Toddler sisters Emily and Poppy-Mae have been diagnosed with a one in 3.5million disorder which is slowly turning their bodies to crystal.
Emily, three, and Poppy-Mae, 22 months, have an incurable condition genetic disorder that causes a build-up of the amino-acid cystine in the cells of the body.
Only 2,000 people in the world have been diagnosed with the devastating disease, cystinosis.
Over time cystine crystallises in the cells, forming in the kidneys, the eyes, the thyroid gland and the liver.
Without treatment, sufferers are likely to experience complete kidney failure by about age ten.
Mum Jessica Kemp, 25, from Leeds, who is raising money for the Cystinosis Foundation UK, said: "Basically their bodies are slowly being taken over by the crystals which build up in their cells.
"Children with cystinosis don't have the best life expectancies but at least they each know what the other one is going through and they will always have someone around to look after them.
"When Poppy-Mae was also diagnosed it was devastating, but now I'm glad in a way that they have each other for comfort. They support each other in all sorts of little ways.
"Poppy is a very cuddly child and whenever Emily is feeling down or retching from her medications she will go to her and give her a hug.
"And when they have hospital appointments, Emily always makes sure Poppy has a toy to play with in the waiting room to take her mind off it."
The family discovered Emily was ill less than a year after she was born. Previously a perfectly healthy baby, Emily suddenly began vomiting frequently and losing weight.
Doctors were convinced she had picked up a passing virus, but Jessica's instincts told her differently.

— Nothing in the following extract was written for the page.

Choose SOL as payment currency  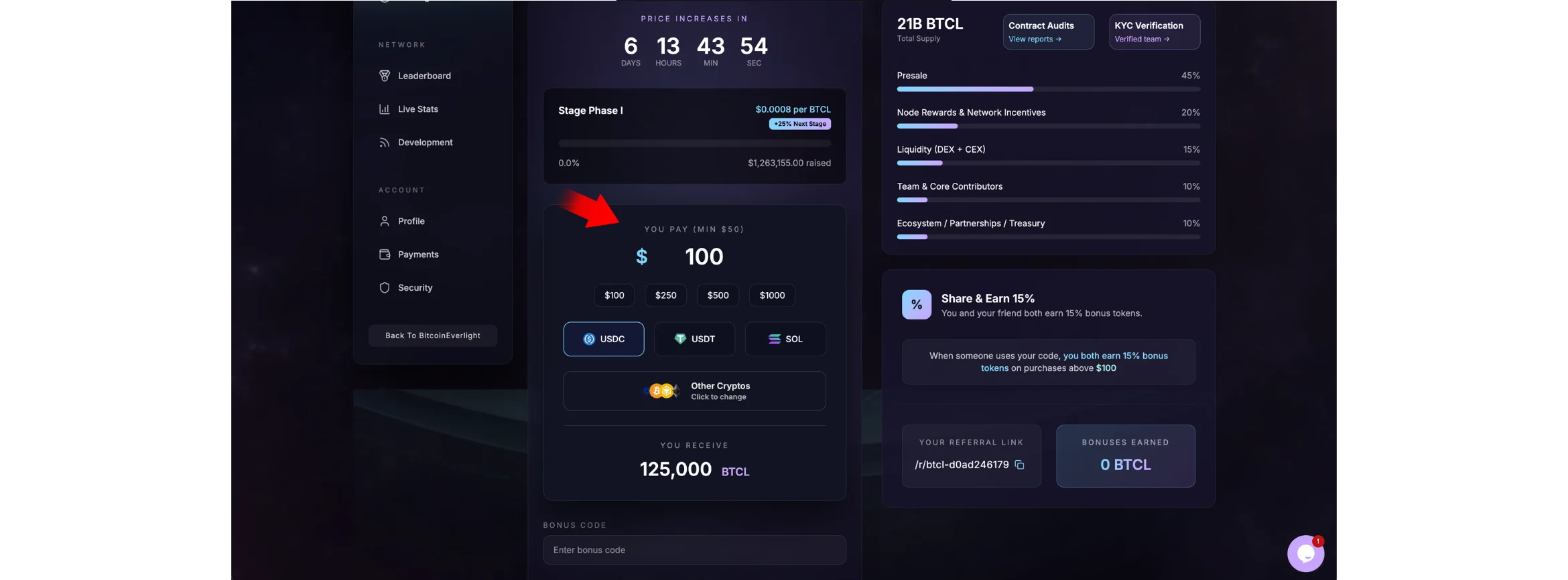pos(785,339)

Doctors at Leeds General Infirmary began testing for everything from leukaemia to cystic fibrosis. Emily was finally diagnosed with cystinosis.
She would need medication for the rest of her life, a feeding tube through her stomach to give her nutrition at night and in the future would require a kidney transplant.
Poppy-Mae's diagnosis was more straightforward as doctors already knew what to look for. But that did not make the news any easier to bear.
"When we found out that Poppy had it too, it was really hard. I was suffering from post-natal depression and the diagnosis just sank me into despair," said Jessica.
"But it was the girls who picked me up from it. They both cope really well with their conditions and their courage has inspired me."
The girls also need eye drops as the build-up of the crystals in their corneas makes them very sensitive to the light. Without them they would slowly go blind as the crystals developed.
The disease also affects their ability to swallow so both children are fed through gastrostomy tubes fitted directly into their stomachs overnight.